Bucky is in love not just with Marcia but with her whole prosperous, affectionate family, especially her dad, a doctor who is the kind of worldly, emotionally generous father figure Bucky always longed for. Where Portnoy looked forward toward new, maybe outrageous ways of defining manhood, Bucky looks back to a kind of upright but modest moral model of masculinity that seems nostalgic even in 1944.
That model at first serves him well as polio hits the city, seeming to stalk the mostly Jewish kids of the Weequahic neighborhood, where he's running the summer playground programs. Now mercifully almost forgotten after Jonas Salk and Albert Sabin developed vaccines first widely used 55 years ago, polio is a virus that achieved epidemic proportions in the first half of the 20th century. Easily spread through human contact, it can cause permanent paralysis of the limbs and respiratory system. Countless survivors of the disease ended up in iron lungs and wheelchairs (including President Franklin D. Roosevelt, who contracted polio as a hale man of 39).
And polio killed, especially children, as Bucky all too soon discovers.
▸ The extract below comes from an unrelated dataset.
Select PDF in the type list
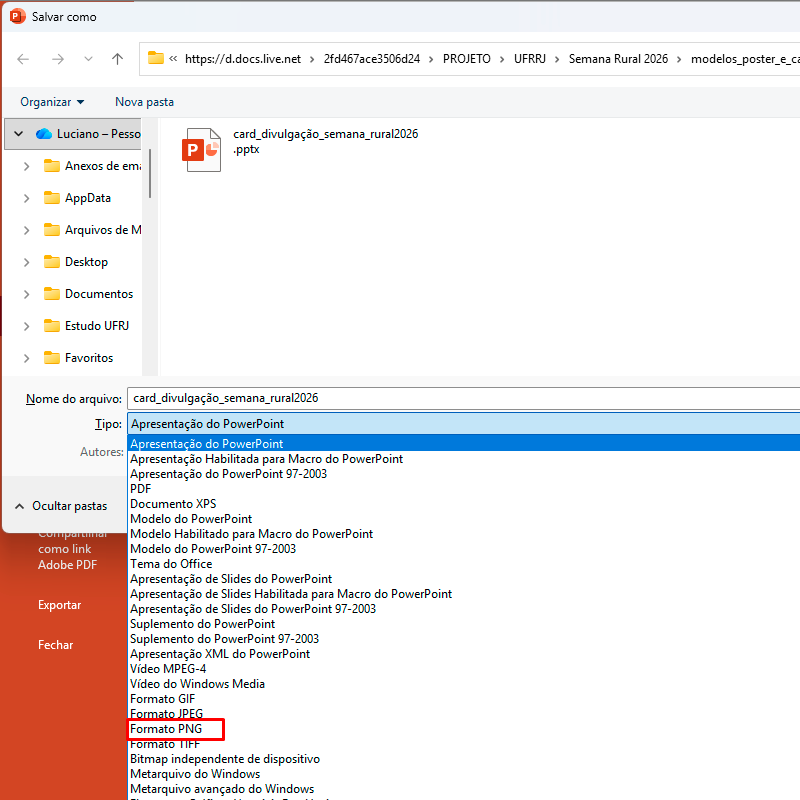This screenshot has height=800, width=800. pyautogui.click(x=141, y=489)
First to go, 72 hours after his first symptoms develop, is his favorite student, Alan Michaels. "The best boy you could want," his grief-stricken father says. "Why not me instead of him?"
That, of course, is a question neither Bucky nor anyone else can answer, but as fear and panic spread it's one that is asked, it seems, every minute. Roth does a darkly splendid job of re-creating the atmosphere of dread amid an epidemic whose causes are unclear and whose cure is unknown, a fear that reverberates with the terrible paranoia that has driven the Nazis to war and genocide across the ocean.
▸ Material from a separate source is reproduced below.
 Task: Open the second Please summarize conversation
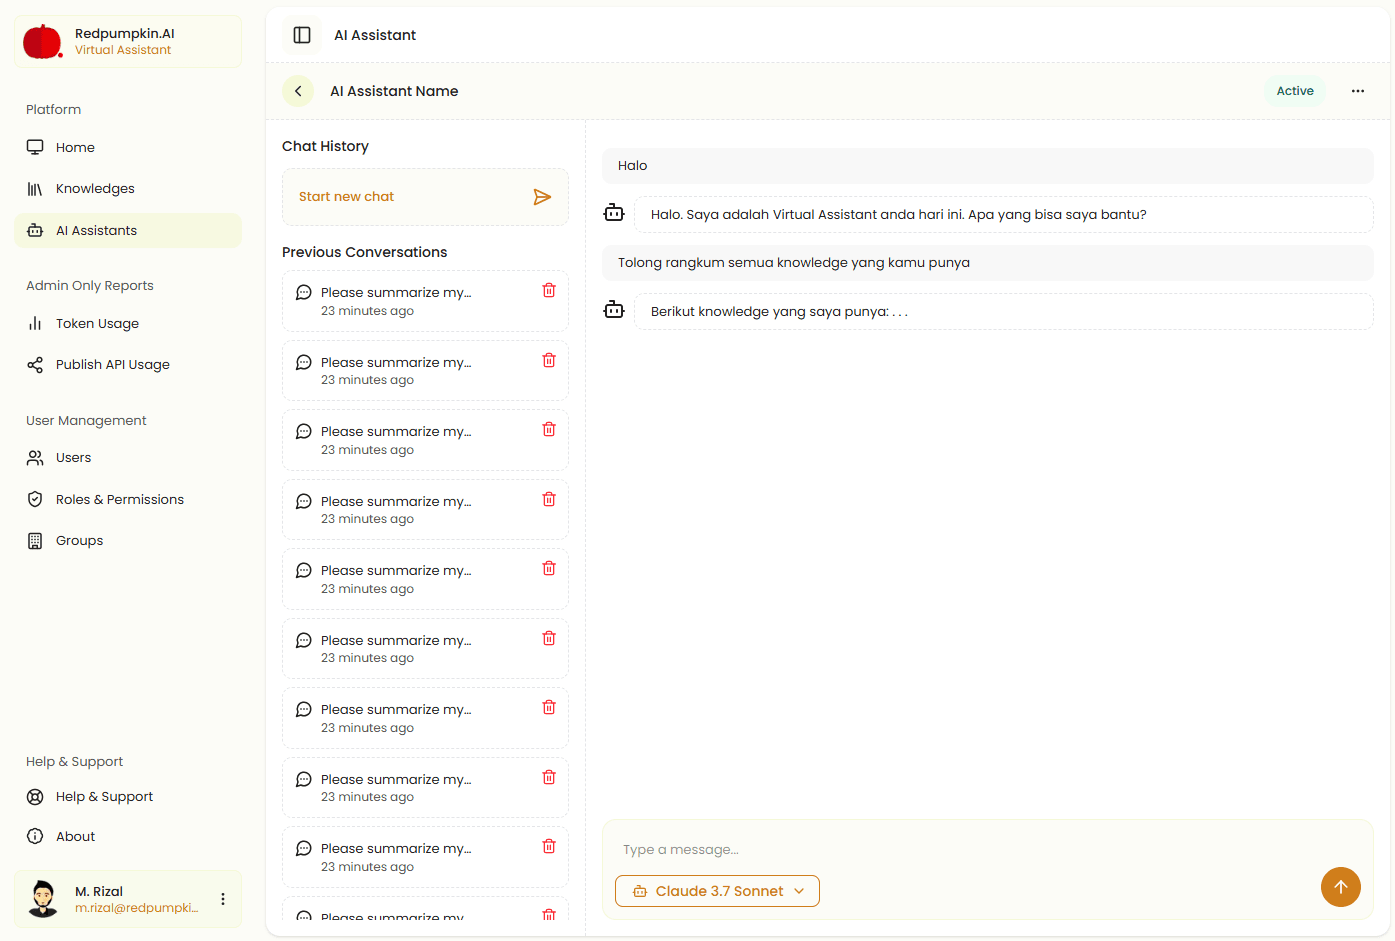tap(396, 370)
As more and more children fall ill, Bucky tries to maintain calm and guard the kids in his charge, seeing himself as fighting his own war even as his pals land on the shores of Normandy. One thing he doesn't have to worry about: Marcia and her younger sisters, who are away at a summer camp in the Poconos, where, everyone believes, the healthful mountain air will protect them from polio.
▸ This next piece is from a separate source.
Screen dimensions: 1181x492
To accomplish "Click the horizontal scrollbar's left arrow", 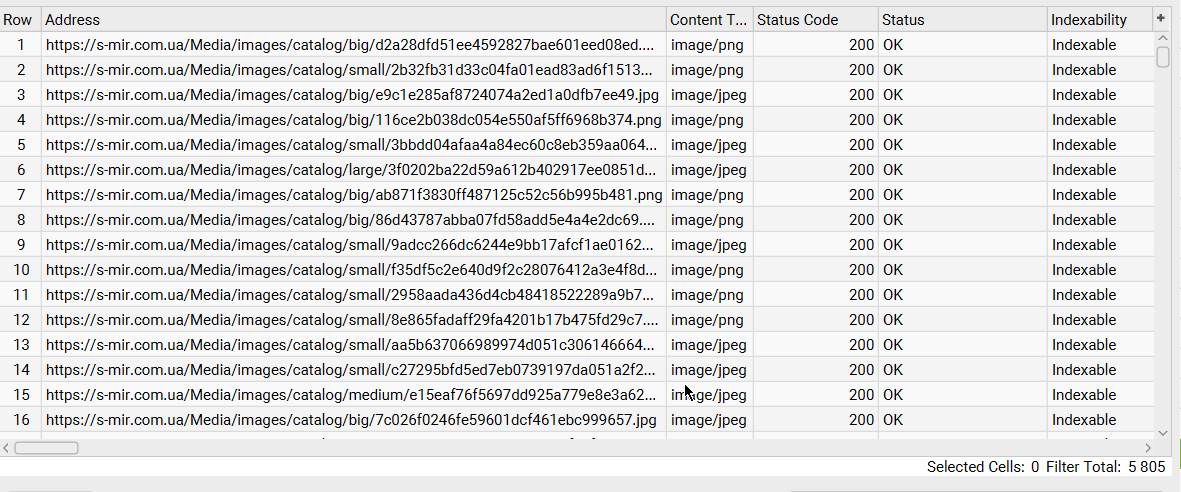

But Marcia is worried about him, and she soon wangles him a job at the camp after another counselor is drafted. Bucky goes to her father for advice, looks around the family's handsome home, bites into a perfect peach, and gives in to temptation. It will come as a surprise to no one but Bucky that Camp Indian Hill is no safe haven.
Nemesis is a brief book, not much longer than a novella, but sharply focused. Many passages are warmed by nostalgia: Roth's descriptions of the neighborhood's streets and stoops and porches, alive with children playing and grown-ups going about their business, are richly evocative, as is the vivid picture he paints of the camp, fake Indian campfire ceremonies and all.
But those golden tones don't cover its darkness. The book's coda, in which we see Bucky almost 30 years later, is a heartbreaking portrait of another "best boy you could want" whose code couldn't prepare him for what the world had in store.